Click-target data
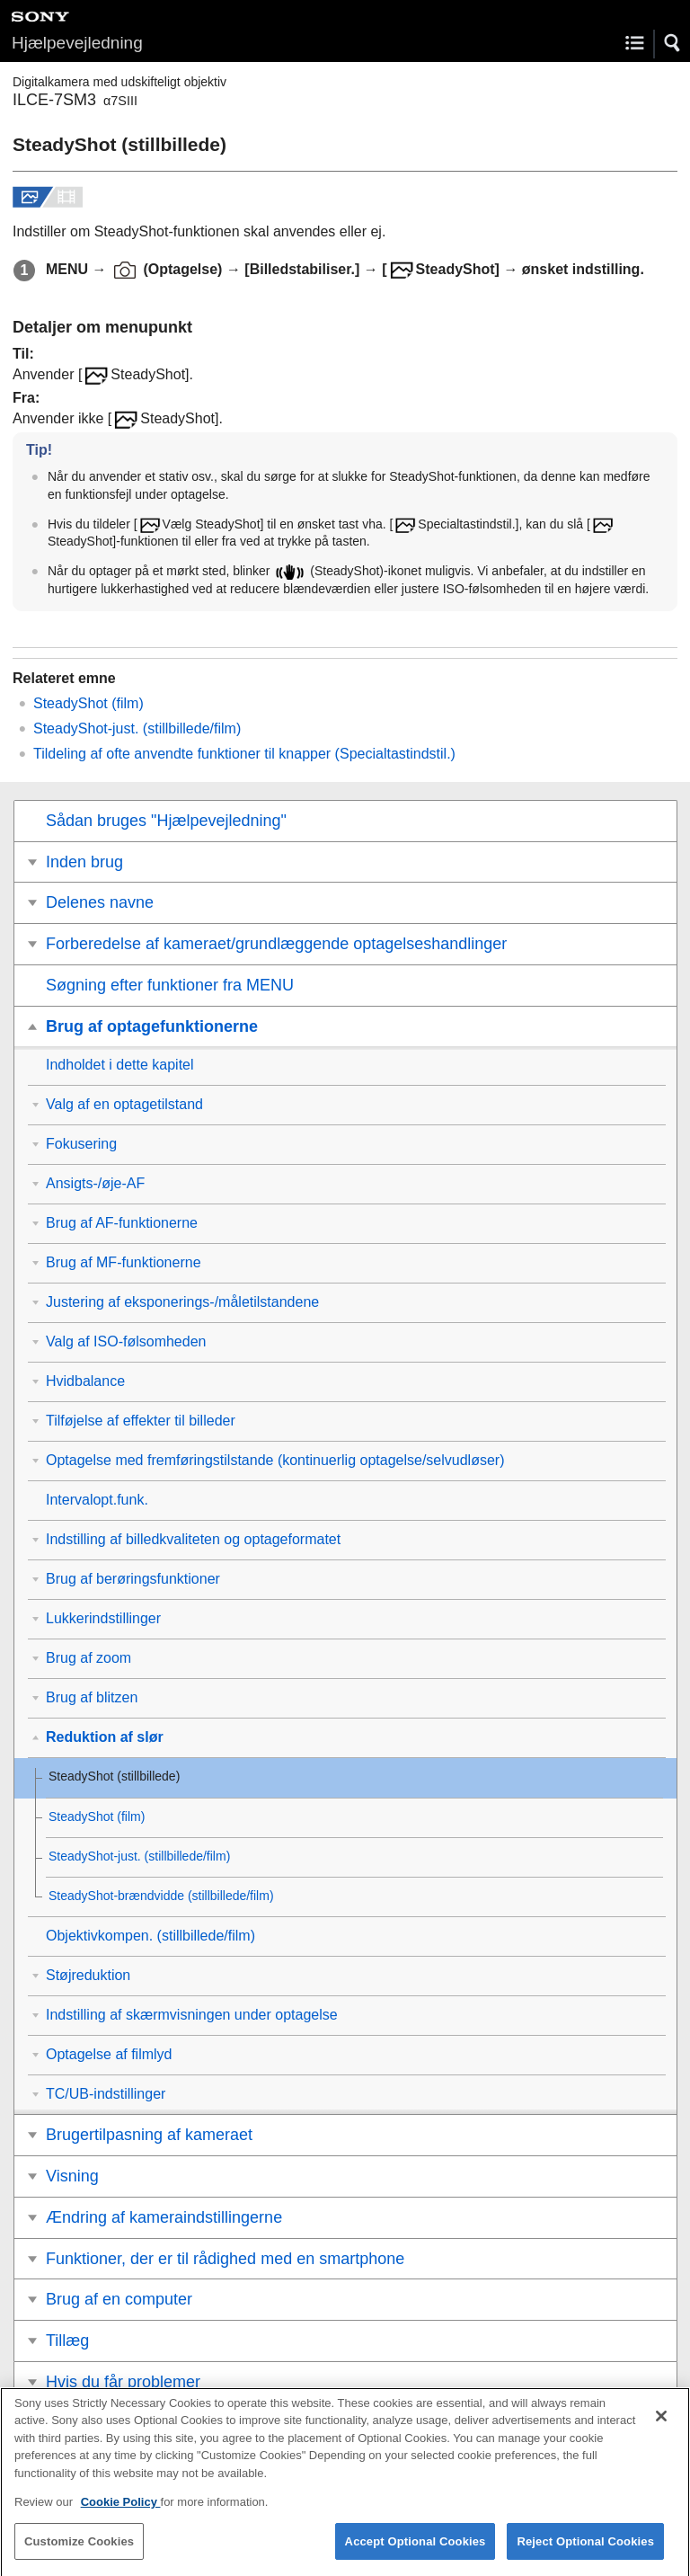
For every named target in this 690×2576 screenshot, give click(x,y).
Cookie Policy (121, 2513)
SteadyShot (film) (88, 703)
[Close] (661, 2427)
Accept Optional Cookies (415, 2553)
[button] (673, 43)
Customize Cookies (79, 2553)
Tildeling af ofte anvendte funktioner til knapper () (244, 753)
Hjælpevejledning (77, 42)
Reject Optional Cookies (585, 2553)
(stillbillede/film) (137, 728)
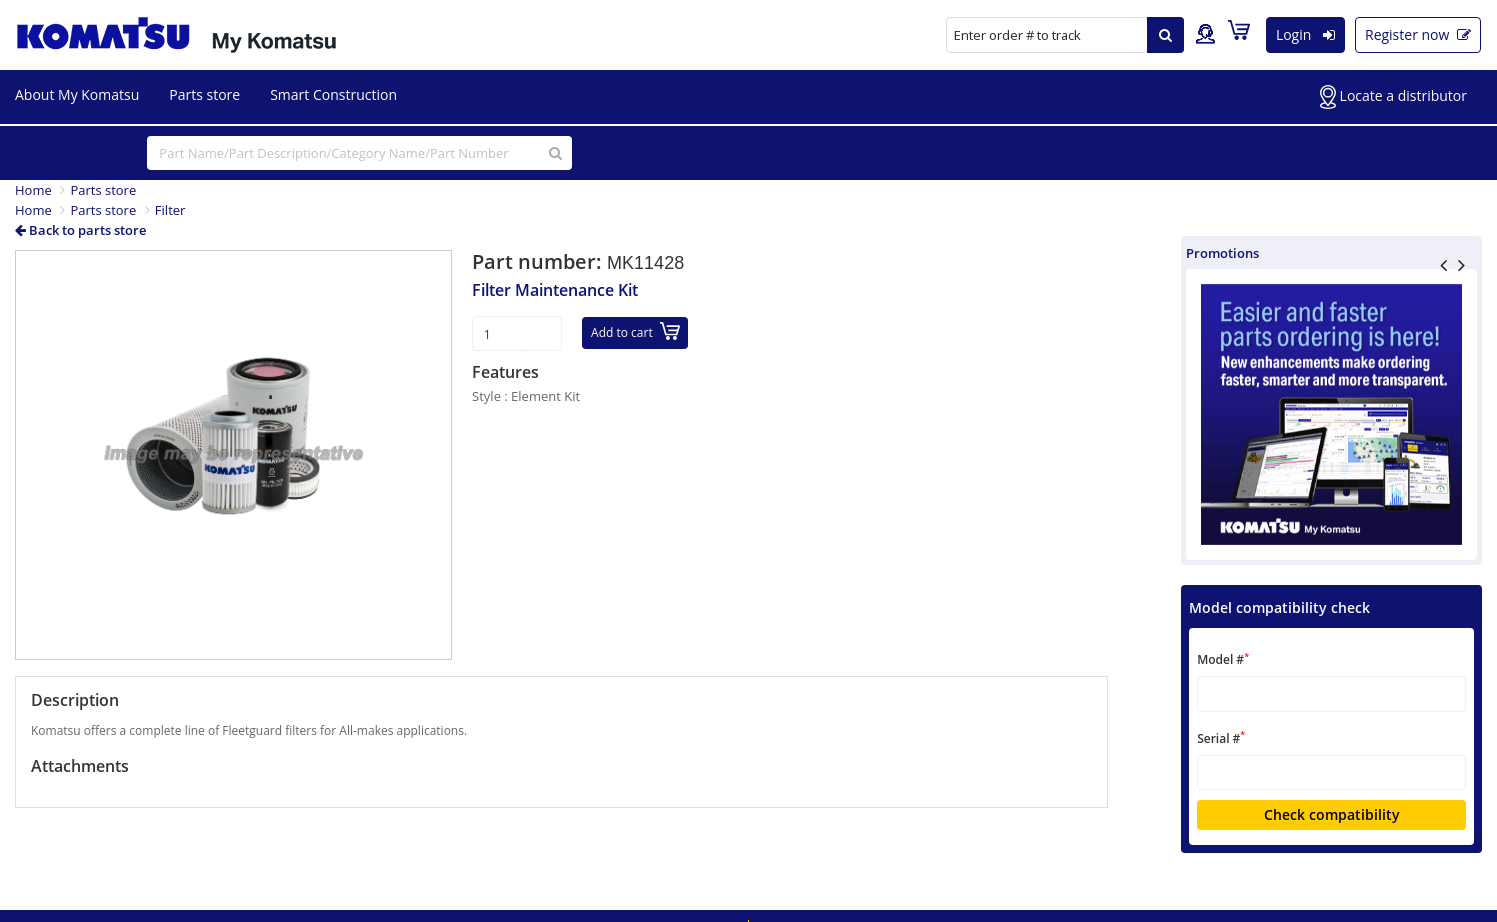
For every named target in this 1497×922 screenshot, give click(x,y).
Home (33, 190)
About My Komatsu (77, 94)
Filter (170, 210)
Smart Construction (333, 94)
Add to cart (635, 331)
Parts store (204, 94)
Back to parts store (80, 230)
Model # (1223, 659)
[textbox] (1331, 693)
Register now (1418, 34)
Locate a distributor (1393, 97)
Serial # (1221, 737)
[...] (359, 153)
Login (1305, 34)
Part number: (539, 261)
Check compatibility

> Task brief:
Turn all of the records above into a single numbered list, skipping any blank lines. Leave the pictures out.

> Result of the exercise:
1. For every named target in this 690×2576 screenshot, give click(x,y).
2. Cookie Policy (121, 2513)
3. SteadyShot (film) (88, 703)
4. [Close] (661, 2427)
5. Accept Optional Cookies (415, 2553)
6. [button] (673, 43)
7. Customize Cookies (79, 2553)
8. Tildeling af ofte anvendte funktioner til knapper () (244, 753)
9. Hjælpevejledning (77, 42)
10. Reject Optional Cookies (585, 2553)
11. (stillbillede/film) (137, 728)
12. For every named target in this 1497×922 screenshot, give click(x,y).
13. Home (33, 190)
14. About My Komatsu (77, 94)
15. Filter (170, 210)
16. Smart Construction (333, 94)
17. Add to cart (635, 331)
18. Parts store (204, 94)
19. Back to parts store (80, 230)
20. Model # (1223, 659)
21. [textbox] (1331, 693)
22. Register now (1418, 34)
23. Locate a distributor (1393, 97)
24. Serial # (1221, 737)
25. [...] (359, 153)
26. Login (1305, 34)
27. Part number: (539, 261)
28. Check compatibility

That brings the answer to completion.